IHS Markit Canada Manufacturing Output Index (Sources: IHS Markit, StatCan.)
June data signalled a robust and accelerated improvement in overall business conditions across the Canadian manufacturing sector. Another strong rise in new work helped to boost production volumes and stimulate additional staff hiring in June.
However, intense supply chain pressures continued, which contributed to the greatest accumulation of unfinished work since the survey began in October 2010. Rising demand for inputs and higher prices for metals also led to the fastest increase in average cost burdens for over seven years.
The seasonally adjusted IHS Markit Canada Manufacturing Purchasing Managers’ Index (PMI) registered 57.1 in June, up from 56.2 in May and the highest reading in over seven-and-a-half years of data collection. Stronger output growth, improved sales volumes and a survey-record pace of inventory building were key factors behind the elevated PMI reading in June.
Manufacturers reported the fastest rise in production levels for five months in June, which was linked to increased capacity and rising workloads. Meanwhile, new work expanded at the strongest pace since November 2013. Survey respondents widely commented on greater demand from both domestic and export markets (particularly the US).
There were signs that manufacturing companies struggled to keep up with rising workloads in June. Volumes of unfinished business increased at a survey-record pace, which was mainly linked to high levels of capacity utilization. Some manufacturers also noted that stretched supply chains had also resulted in a build-up of outstanding work at their plants.
Average lead times from vendors lengthened to the greatest extent since the survey began in late-2010. Anecdotal evidence suggested that transportation delays and stock shortages among suppliers had led to worsening vendor performance. Manufacturers again sought to build safety stocks during June, with the latest rise in pre-production inventories the largest in more than seven-and-a-half years of data collection.
Robust demand for raw materials contributed to the strongest rate of input cost inflation since April 2011. Survey respondents commented on higher prices for steel and aluminium in particular. Meanwhile, factory gate price inflation also accelerated to its steepest for over seven years, driven by increased cost burdens.
Manufacturers are upbeat about their growth prospects for the next 12 months, but the degree of optimism eased to its lowest since March.
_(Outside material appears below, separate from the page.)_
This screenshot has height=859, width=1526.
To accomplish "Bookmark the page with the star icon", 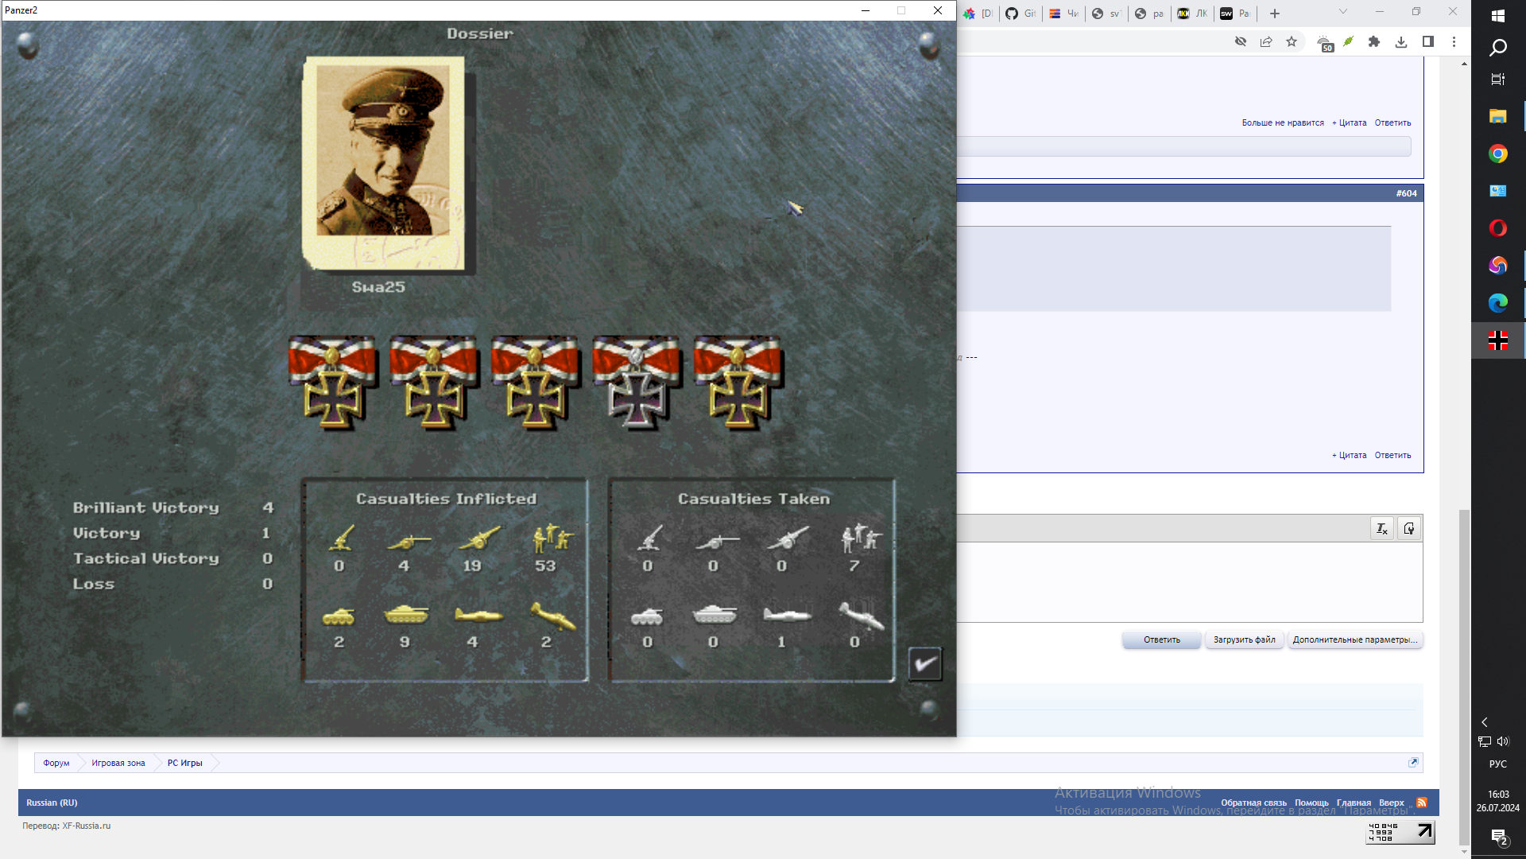I will coord(1292,42).
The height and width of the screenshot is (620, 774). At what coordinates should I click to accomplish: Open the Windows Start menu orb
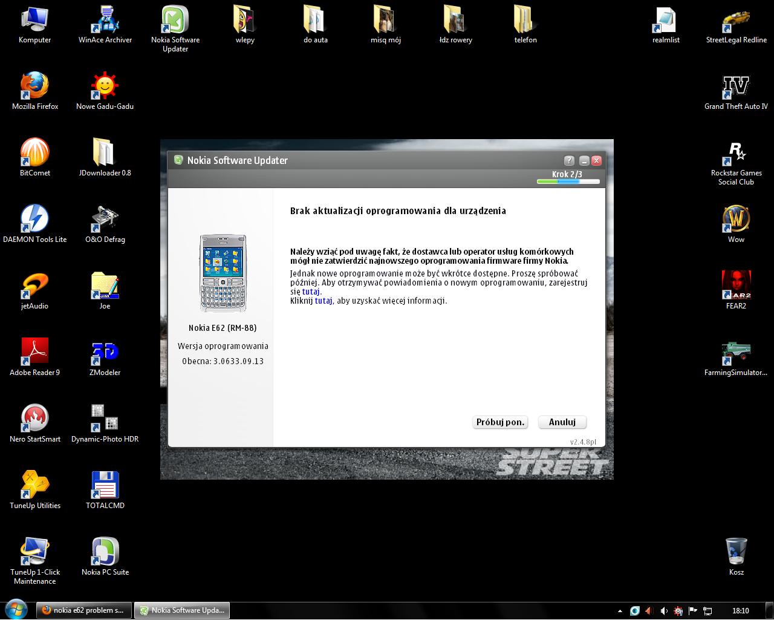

Despite a robust pace of job creation in June, some firms noted that capacity constraints were likely to act as a brake on production growth at their plants.
- Quebec remained the best performing region, helped by a survey-record rise in output levels
- Manufacturing employment growth was strongest in Quebec, followed by Alberta & BC
- All regions recorded steep and accelerated rates of input price inflation in June
“June data signalled impressive growth momentum across the manufacturing sector, with business conditions improving at the fastest pace since the survey began in 2010,” said Christian Buhagiar, President and CEO, SCMA.
“Quebec was the star performer in the latest survey period, with manufacturing production rising at a survey-record pace,” said Buhagiar.
Buhagiar said that all parts of the country are experiencing supply chain difficulties, reflecting strong demand for manufacturing inputs and shortages of transport capacity.
In addition, Buhagiar said that concerns about raw material availability continues to stimulate efforts to build up inventories in June, “with the latest rise in pre-production stocks the fastest in more than seven years of data collection.”